Stated task = Copy the part of the material that opens with the line containing "The width and height of the screenshot is (1243, 699)." and closes with the line containing "Action: pyautogui.click(x=22, y=247)", substituting "drop-down menu" for "dropdown" and leaving everything else the same.

Pointing material for text and elements =

________________

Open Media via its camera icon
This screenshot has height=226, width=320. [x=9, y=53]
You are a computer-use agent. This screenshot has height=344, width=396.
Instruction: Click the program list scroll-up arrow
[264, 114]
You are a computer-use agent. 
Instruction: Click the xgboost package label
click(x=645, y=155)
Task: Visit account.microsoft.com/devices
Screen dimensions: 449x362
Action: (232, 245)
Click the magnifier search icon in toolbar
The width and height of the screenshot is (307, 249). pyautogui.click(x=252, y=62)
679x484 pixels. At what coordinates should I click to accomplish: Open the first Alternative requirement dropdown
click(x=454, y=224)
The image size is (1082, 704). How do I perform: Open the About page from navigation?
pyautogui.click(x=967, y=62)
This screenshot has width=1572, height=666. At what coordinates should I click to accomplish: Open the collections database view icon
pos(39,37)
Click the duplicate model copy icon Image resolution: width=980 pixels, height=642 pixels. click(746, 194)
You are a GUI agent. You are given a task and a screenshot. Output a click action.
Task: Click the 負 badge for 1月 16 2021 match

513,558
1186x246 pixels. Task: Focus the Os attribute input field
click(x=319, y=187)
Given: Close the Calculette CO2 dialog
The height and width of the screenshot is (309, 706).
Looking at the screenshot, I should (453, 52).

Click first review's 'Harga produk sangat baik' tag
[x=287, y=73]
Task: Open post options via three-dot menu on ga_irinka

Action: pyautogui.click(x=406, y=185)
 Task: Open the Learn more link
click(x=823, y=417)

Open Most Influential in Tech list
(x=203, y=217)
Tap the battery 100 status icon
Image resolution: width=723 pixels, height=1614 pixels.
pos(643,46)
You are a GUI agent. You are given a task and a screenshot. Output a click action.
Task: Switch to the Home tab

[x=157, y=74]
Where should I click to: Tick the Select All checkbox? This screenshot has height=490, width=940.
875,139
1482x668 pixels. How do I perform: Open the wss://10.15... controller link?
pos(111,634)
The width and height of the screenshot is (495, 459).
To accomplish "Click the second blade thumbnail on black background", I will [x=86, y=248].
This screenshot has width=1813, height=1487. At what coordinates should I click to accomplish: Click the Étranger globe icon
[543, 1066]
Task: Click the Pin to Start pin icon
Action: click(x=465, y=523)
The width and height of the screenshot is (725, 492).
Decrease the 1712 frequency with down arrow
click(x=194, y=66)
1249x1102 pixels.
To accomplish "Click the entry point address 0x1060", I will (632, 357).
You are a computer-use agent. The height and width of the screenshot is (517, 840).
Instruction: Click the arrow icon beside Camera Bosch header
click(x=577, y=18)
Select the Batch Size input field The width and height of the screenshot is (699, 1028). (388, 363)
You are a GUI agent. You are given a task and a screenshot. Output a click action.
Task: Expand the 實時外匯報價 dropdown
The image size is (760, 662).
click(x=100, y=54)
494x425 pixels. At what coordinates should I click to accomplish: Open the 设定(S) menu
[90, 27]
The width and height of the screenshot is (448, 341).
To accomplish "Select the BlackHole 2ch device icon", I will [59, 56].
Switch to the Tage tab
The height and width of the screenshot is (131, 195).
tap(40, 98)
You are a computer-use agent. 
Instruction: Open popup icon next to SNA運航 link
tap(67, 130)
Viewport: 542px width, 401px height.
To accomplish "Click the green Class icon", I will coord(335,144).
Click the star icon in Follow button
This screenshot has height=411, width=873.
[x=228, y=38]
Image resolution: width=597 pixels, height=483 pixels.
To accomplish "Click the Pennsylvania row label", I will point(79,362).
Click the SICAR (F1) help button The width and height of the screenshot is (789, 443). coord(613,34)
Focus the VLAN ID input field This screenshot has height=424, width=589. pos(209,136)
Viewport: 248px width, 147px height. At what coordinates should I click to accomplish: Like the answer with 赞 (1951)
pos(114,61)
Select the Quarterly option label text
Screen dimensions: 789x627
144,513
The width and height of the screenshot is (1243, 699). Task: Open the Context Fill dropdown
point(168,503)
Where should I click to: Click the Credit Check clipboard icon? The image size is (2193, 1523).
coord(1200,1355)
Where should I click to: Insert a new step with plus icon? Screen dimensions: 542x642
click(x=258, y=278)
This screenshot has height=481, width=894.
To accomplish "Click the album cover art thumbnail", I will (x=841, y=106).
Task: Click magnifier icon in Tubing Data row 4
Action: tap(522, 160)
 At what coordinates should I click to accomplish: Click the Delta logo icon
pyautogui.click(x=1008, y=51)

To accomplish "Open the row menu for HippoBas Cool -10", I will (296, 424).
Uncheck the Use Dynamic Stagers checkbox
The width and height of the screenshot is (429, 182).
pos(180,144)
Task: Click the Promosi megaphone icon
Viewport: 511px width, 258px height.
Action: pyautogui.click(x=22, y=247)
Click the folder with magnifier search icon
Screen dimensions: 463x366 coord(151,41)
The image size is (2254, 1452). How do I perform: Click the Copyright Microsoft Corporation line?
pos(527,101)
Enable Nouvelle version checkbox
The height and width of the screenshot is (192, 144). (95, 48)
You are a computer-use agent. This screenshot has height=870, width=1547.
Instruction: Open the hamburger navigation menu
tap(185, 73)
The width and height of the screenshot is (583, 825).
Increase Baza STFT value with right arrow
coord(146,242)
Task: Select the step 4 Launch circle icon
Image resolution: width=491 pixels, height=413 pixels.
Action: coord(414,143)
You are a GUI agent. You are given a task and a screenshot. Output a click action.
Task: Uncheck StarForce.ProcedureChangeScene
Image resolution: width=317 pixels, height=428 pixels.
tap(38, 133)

________________

Exercise answer =
The width and height of the screenshot is (1243, 699). Task: Open the Context Fill drop-down menu
point(168,503)
Where should I click to: Click the Credit Check clipboard icon? The image size is (2193, 1523).
coord(1200,1355)
Where should I click to: Insert a new step with plus icon? Screen dimensions: 542x642
click(x=258, y=278)
This screenshot has height=481, width=894.
To accomplish "Click the album cover art thumbnail", I will (x=841, y=106).
Task: Click magnifier icon in Tubing Data row 4
Action: tap(522, 160)
 At what coordinates should I click to accomplish: Click the Delta logo icon
pyautogui.click(x=1008, y=51)

To accomplish "Open the row menu for HippoBas Cool -10", I will (296, 424).
Uncheck the Use Dynamic Stagers checkbox
The width and height of the screenshot is (429, 182).
pos(180,144)
Task: Click the Promosi megaphone icon
Viewport: 511px width, 258px height.
Action: pyautogui.click(x=22, y=247)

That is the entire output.